May 27, 2014 - 4 years ago

By Supply Post

The city of Timmins, Ontario is destined to reap significant economic and environmental benefits over the next decade as a result of a new mining project that will create dozens of new jobs, while rehabilitating a major plot of land in the city’s downtown core.

By Mark Wolfe



The historic underground gold mine, now known as the Hollinger Project, ramped up production in early 2014, and is bordered on all four sides by a mix of businesses, a trailer park, an apartment complex, and residential areas.

“Hollinger is very critical to our long-term future in town here. It’s our first open pit since the Pamour [mine] closed, and it’s also important as it’s a reclamation site, as well as one of the legacy projects we have that we need to clean up,” says Brendan Zuidema, Acting Mine General Manager of Goldcorp’s Porcupine Gold Mines. “We’re kind of killing two birds with one stone with this one.”

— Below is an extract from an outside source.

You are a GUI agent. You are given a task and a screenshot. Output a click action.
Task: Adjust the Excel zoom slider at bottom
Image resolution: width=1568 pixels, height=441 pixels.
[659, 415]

According to the Goldcorp web site, the Hollinger gold deposit was discovered by Benny Hollinger and Alex Gillies in 1909. For almost 60 years (from 1910 to 1968), the mine was fully operational and produced more than 19.3-million ounces of gold. This output made it one of the most important and richest mines in the Western hemisphere.

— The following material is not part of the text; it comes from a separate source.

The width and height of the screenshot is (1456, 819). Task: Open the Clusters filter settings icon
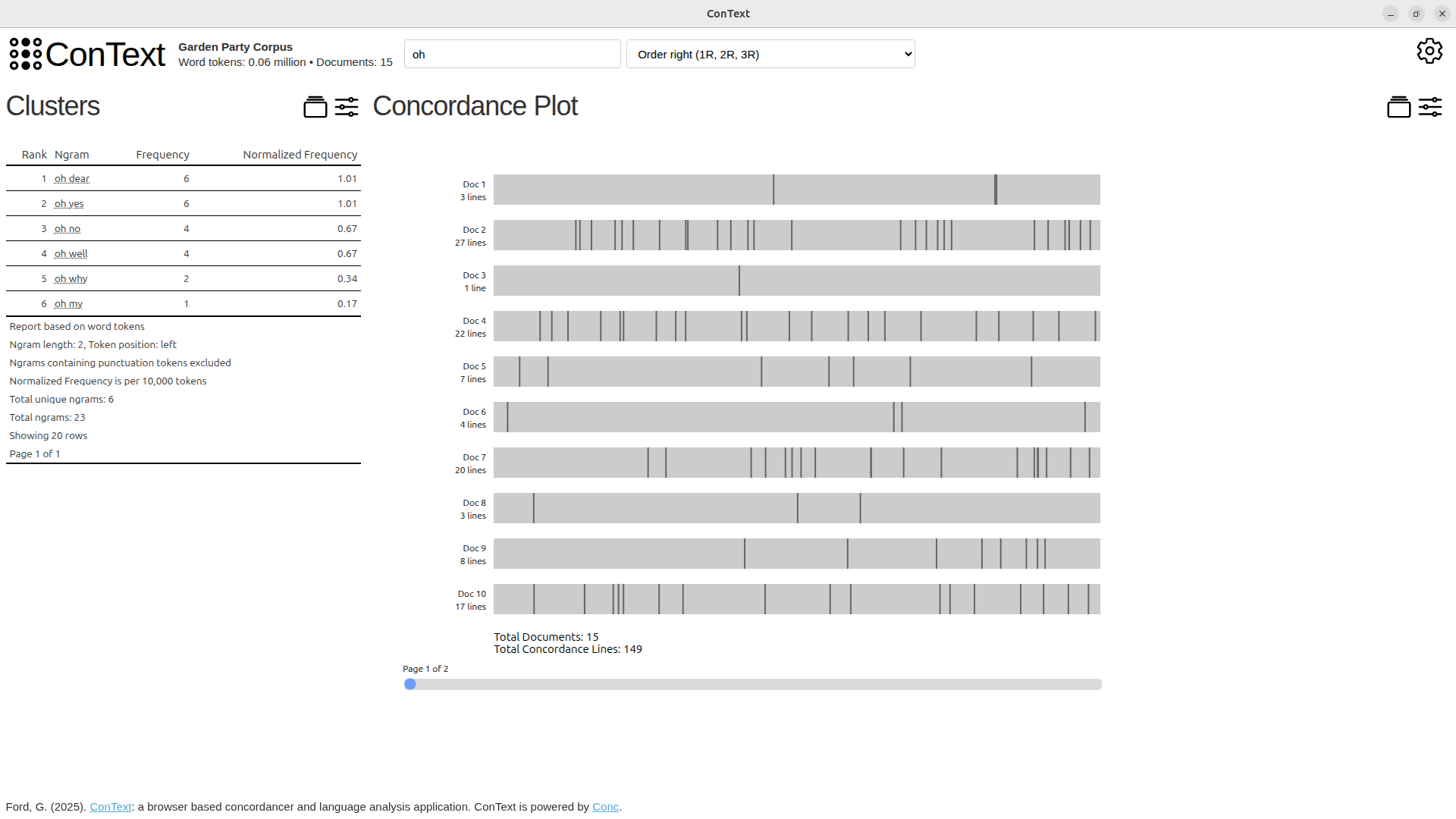pos(347,107)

From 1968 to 1989, smaller open pits were mined followed by an unsuccessful attempt to restart the underground operations. Since 1989, the 250-acre site was a significant public-safety hazard, closed off for more than 20 years.

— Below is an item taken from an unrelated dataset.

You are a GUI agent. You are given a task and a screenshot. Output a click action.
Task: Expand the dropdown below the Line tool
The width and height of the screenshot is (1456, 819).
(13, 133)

In 2006, the company completed its formal closure plan and determined, in consultation with the community, that an openpit mine was the best longterm solution. “We support the project 100 per cent; however, we want it to have as little impact on the lives of the people who live closest to the mine and the haul road,” says Rick Dubeau, Chair of the Hollinger Project Community Advisory Committee.

Goldcorp is focusing its initial production efforts on the southern portion of the site to ultimately create the large open pit that will be completed in four phases over the next eight years.

The Hollinger project will involve the use of a large fleet of heavy equipment, trucks, and machinery to drill, blast, load, and haul the ore and waste rock. As part of the reclamation process, a 10-to- 25-metre environmental control berm will be constructed around the perimeter of the site to act as a buffer between the mine and the adjacent community. The berm, along with real-time monitoring, and an ongoing two-way line of communication with the community through the advisory committee, will help mitigate the challenges of noise, dust, and vibration.

And Dubeau says that the advisory committee will be closely involved during the eight-year mining process and beyond as part of the overall mine closure plan through 2022. “Timmins relies on mining,” he says. The Hollinger Project “supports jobs in the community, and also it’s an opportunity to reclaim some land which has been dangerous and unusable for a long period of time.”